You're adding in bits, and this is not how things are done. Let's say during the scan process, it detects that the gain has to be raised =+3.01 dB...then how many dB does each bit represent? Db is a logarithmic function and in most cases bit resolution is a linear function...not all cases though. Calculations are done with Floating point calcualtions, which basically means they're expodential function calculations. It's like a E^123 + E^123456= E^123456789. The more bits you have of the total resolution of the original wave, the more accurrate the answer can be represented in binary. In the most case if your wave is at a good level, then you're working with the majority of the bits, so the calculation and quantization error will almost be exact. Well in the case of a fade out, this is not the case because the original wave bit resolution is very finite at those points. This is the primary reason to work in 24bit over 16bit and to have all calculations done in 32bit, to reduce the amount of quantization error. Bottom line, there IS quantization errors during normalization, thus the reason why most mastering engineers will try to avoid this process if there processed .Wav is within -1.0 dB of 0dB. Although, the argument is, if I have a -1dB peaking .Wav and If I normalize, will I hear a difference? Some will say, why do the extra calculation, because 1dB really isn't a noticable change so, why introduce the errors due to quantization. The other side, could say, well the bit resolution is very high so the quantization error will not be that drastic and I won't be able to hear it anyways, so I'ld might as well take the level to the maximum. Both are right, but at this point it's really an argument not worth fighting over, because in both cases you probably can't tell the difference with 24bit and 32bit files.

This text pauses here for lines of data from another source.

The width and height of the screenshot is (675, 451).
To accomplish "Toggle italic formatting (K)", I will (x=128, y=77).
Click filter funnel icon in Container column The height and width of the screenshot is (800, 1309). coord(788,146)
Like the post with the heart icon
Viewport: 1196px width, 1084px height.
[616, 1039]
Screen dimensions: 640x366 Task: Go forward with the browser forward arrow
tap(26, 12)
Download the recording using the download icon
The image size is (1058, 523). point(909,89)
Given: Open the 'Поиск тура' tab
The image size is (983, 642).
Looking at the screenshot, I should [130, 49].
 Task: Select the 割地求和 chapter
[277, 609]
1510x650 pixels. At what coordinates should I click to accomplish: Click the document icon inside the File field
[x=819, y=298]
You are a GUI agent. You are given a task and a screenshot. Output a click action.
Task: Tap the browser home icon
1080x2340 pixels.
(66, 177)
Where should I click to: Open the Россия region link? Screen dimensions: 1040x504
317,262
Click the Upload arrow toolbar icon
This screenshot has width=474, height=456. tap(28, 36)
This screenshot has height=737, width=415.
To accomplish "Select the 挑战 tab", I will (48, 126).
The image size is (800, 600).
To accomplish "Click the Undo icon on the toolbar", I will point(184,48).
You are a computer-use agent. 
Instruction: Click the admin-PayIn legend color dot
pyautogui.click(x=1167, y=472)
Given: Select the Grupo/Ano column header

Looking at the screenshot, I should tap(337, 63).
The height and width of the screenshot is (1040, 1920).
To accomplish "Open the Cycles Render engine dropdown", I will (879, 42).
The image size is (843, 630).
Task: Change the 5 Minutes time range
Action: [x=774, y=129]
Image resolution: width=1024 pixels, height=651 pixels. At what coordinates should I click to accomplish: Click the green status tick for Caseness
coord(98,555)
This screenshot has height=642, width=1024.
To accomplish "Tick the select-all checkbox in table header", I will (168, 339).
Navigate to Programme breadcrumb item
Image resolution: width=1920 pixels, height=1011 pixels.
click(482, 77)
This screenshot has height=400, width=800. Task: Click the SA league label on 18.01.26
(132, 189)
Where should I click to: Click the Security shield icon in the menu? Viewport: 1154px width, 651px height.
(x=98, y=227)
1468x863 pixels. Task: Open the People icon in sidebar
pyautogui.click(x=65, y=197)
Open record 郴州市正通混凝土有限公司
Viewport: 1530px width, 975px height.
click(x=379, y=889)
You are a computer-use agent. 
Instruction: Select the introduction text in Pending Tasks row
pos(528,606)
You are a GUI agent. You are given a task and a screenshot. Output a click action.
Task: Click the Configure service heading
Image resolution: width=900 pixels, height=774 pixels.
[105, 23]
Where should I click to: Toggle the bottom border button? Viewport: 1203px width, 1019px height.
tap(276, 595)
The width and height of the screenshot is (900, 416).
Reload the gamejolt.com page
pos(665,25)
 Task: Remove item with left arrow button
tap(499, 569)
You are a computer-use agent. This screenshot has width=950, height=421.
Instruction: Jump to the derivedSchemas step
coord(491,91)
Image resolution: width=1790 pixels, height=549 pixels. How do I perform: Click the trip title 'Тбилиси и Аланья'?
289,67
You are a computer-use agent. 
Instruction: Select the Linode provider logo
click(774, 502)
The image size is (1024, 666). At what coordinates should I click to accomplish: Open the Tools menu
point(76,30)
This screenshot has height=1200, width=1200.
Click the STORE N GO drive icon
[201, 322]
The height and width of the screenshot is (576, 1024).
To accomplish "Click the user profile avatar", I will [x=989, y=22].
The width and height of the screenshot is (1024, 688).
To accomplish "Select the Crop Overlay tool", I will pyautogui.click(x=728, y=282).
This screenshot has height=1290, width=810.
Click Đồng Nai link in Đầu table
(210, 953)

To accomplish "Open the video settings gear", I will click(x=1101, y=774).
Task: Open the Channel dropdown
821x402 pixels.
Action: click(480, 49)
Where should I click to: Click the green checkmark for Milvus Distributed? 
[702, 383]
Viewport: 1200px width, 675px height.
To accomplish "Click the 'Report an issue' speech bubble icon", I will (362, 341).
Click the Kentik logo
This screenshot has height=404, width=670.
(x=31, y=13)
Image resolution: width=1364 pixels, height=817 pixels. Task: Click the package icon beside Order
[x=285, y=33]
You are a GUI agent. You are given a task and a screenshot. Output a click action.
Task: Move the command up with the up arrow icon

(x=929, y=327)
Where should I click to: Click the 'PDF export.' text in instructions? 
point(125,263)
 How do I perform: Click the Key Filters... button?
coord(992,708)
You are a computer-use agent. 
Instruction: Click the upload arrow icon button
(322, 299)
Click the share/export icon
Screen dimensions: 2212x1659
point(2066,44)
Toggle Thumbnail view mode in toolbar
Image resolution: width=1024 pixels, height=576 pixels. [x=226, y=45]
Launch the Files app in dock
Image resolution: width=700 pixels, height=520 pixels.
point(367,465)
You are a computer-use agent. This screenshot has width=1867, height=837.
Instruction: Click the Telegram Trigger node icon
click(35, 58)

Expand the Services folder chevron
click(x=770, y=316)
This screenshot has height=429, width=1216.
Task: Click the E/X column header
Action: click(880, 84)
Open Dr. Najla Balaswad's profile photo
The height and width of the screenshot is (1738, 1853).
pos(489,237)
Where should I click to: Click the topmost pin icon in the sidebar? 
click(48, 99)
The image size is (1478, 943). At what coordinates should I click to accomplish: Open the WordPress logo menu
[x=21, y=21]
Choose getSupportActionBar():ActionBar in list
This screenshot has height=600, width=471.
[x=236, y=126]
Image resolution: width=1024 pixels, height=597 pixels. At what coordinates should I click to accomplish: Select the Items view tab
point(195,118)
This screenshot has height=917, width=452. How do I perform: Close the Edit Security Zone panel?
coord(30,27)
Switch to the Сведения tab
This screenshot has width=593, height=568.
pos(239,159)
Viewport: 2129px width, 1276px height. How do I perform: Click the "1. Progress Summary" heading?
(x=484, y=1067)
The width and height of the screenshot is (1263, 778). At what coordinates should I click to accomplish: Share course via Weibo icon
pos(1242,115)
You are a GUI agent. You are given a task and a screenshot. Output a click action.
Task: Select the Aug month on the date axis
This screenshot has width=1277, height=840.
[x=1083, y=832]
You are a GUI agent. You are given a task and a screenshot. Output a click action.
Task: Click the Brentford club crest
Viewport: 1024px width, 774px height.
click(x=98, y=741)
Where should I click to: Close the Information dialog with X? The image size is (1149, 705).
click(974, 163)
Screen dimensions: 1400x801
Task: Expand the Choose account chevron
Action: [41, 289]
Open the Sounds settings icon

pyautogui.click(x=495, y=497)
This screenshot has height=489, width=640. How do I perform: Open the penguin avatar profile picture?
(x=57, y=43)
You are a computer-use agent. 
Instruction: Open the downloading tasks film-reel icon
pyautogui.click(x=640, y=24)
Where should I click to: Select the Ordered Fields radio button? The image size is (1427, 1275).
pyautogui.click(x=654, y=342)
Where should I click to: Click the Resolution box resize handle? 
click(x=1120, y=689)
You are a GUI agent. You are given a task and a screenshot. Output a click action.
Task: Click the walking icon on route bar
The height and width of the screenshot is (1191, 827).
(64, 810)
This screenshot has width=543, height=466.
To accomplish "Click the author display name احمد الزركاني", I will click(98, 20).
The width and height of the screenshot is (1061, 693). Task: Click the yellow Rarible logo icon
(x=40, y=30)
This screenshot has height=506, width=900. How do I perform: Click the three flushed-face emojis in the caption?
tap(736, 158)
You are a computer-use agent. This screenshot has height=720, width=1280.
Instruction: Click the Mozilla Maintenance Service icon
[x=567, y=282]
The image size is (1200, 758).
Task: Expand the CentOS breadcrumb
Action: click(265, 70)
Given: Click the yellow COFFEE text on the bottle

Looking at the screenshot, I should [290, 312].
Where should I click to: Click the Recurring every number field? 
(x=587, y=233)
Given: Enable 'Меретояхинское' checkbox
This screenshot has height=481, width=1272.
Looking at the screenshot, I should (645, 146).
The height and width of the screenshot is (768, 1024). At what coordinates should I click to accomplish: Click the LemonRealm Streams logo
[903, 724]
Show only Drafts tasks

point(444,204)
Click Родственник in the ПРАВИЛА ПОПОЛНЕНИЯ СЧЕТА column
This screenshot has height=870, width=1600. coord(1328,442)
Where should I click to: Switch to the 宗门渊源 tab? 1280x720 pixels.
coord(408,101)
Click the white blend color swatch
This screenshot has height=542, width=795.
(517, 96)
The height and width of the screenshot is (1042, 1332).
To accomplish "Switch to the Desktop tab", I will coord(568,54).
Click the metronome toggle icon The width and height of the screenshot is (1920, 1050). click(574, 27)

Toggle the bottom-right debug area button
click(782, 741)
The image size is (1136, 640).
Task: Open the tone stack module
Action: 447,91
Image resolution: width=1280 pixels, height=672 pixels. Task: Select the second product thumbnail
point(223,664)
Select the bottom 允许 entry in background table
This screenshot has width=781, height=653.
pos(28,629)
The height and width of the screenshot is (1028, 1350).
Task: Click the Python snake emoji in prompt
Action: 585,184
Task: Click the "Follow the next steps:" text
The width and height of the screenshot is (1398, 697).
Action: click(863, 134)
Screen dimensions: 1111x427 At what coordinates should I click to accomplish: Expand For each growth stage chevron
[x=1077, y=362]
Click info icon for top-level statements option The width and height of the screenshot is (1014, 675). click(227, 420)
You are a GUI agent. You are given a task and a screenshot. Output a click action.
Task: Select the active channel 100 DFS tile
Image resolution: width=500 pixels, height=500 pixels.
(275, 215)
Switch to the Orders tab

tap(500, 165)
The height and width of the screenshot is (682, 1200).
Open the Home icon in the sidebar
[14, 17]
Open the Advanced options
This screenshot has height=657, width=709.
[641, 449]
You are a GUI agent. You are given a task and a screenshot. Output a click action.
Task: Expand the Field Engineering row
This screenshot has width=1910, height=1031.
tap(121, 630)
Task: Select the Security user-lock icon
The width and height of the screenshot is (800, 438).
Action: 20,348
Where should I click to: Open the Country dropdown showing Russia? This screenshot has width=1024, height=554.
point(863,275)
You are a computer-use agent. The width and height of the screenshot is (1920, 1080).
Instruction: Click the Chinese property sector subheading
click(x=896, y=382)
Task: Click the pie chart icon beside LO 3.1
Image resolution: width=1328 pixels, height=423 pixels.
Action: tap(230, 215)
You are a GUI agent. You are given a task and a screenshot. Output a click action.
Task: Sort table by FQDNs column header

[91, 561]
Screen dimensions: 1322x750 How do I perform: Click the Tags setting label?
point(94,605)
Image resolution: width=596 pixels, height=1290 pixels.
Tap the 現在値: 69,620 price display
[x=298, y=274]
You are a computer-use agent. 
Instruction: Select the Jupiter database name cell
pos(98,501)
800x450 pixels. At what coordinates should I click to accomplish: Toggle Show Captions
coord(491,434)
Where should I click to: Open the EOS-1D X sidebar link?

The only true way to avoid calculation quantization errors in digital audio is to go back to analog processing, where you have a bit resolution of infinite. 32bit and next 64 bit resolutions, is just narrowing the gap between infinite, to where it no longer becomes noticable.

Red sed:
"You're adding in bits, and this is not how things are done. "

What I was suggesting that it could be an optional way for thing to be done.

You say "during scan it find the peak level needs to up by 3.01dB" I'm saying "stuff the dBs - scanning has found the peak levels (plus all the others) need to go up the binary equiv of 535 decimal". That gives me a track with a know full-scale peak level. How many dBs that took to get it there does not interest me in the slightest.

Just pure addition - no fractions. Not talking about mucking about with bit-depths or anything, just straight normal track peak normalisation. A simplistic suggestion sure, but in the context I am talking about, for a simple task in it's simplest form.

Straight binary addition = *no* quantisation errors.


geoff

This is almost amusing....

I'm not trying to slam you Geoff, but you do not appear to have the understanding of digital audio that you think you do. I hate to say something like this but do not know how to put it otherwise since you will not accept the facts.

Red posted earlier that if you are raising the audio level (by normalizing for example) you are doing multiplication with the DSP and not just straight addition. Your proposed method of normalizing without quantization error is not correct and will not work.

Think about this. PCM digital audio represents finite voltages levels with binary values. For 16 bit audio 0 dB FS would be 65,535 (actually, this is not exactly the way it works because 2's compliment is used to represent positive and negative voltage digital audio - I am simplifying for this explanation). A 3 dB increase will multiply your voltage or binary value by 1.413 and a 3 dB decrease will divide by 1.413 - from the textbooks!! If you have a sample value of 32,450 and raise that by 3 dB, your new value for the sample will be 45,851.85. Note the fractional part -this will be rounded and thus a QUANTIZING ERROR. Also, note that the 3 dB increase raised the sample value of 32,450 by 13,401.85. Now, let's look at another sample in the file we have just raised by +3 dB. Lets say it's value is 10,125 - so multiplying by 1.413 gives you a new value of 14,306.625. A difference of 4,181.625 versus the increase of 13,401.85 for the other sample in the same file. See something here? You cannot just arbitrarily add a fixed number to the sample values to increase the volume as you will end up with complete trash.

You can't say just forget about the *dB's stuff* and add a whole number to each sample. A level increase requires a logarithmic increase in voltage\sample value, which means that different sample values require different increases (with different fractional parts) for the SAME change in level (whether it is up or down).

I suggest you pick up the book "Principles of Digital Audio" by Ken Pohlman. It is very informative though possibly a bit deep for some - not a "Dummies" book.

3.01/6.02 if you want to split hairs. Guess I'm just looking at the peak bit then. I'll just need the dummies book, or to invent logarithmic bits.

I suppose I should give up doing this late at night ....

geoff

Great indebt explanation fishtank!!!!

Another reason Jeff, to show you that you can't just do simple addition of bits is, the point that I made to you earlier. "0+2"=2...the wrong answer that you want...but when adding +6dB to the level the real equation becomes 0x2=0, thus the correct answer. Fishtanks, explanation was the total indebt technical explanation. Hopefully by me giving you the "digital audio for dummies" explanation, somewhere inbetween you can figure out what is going on.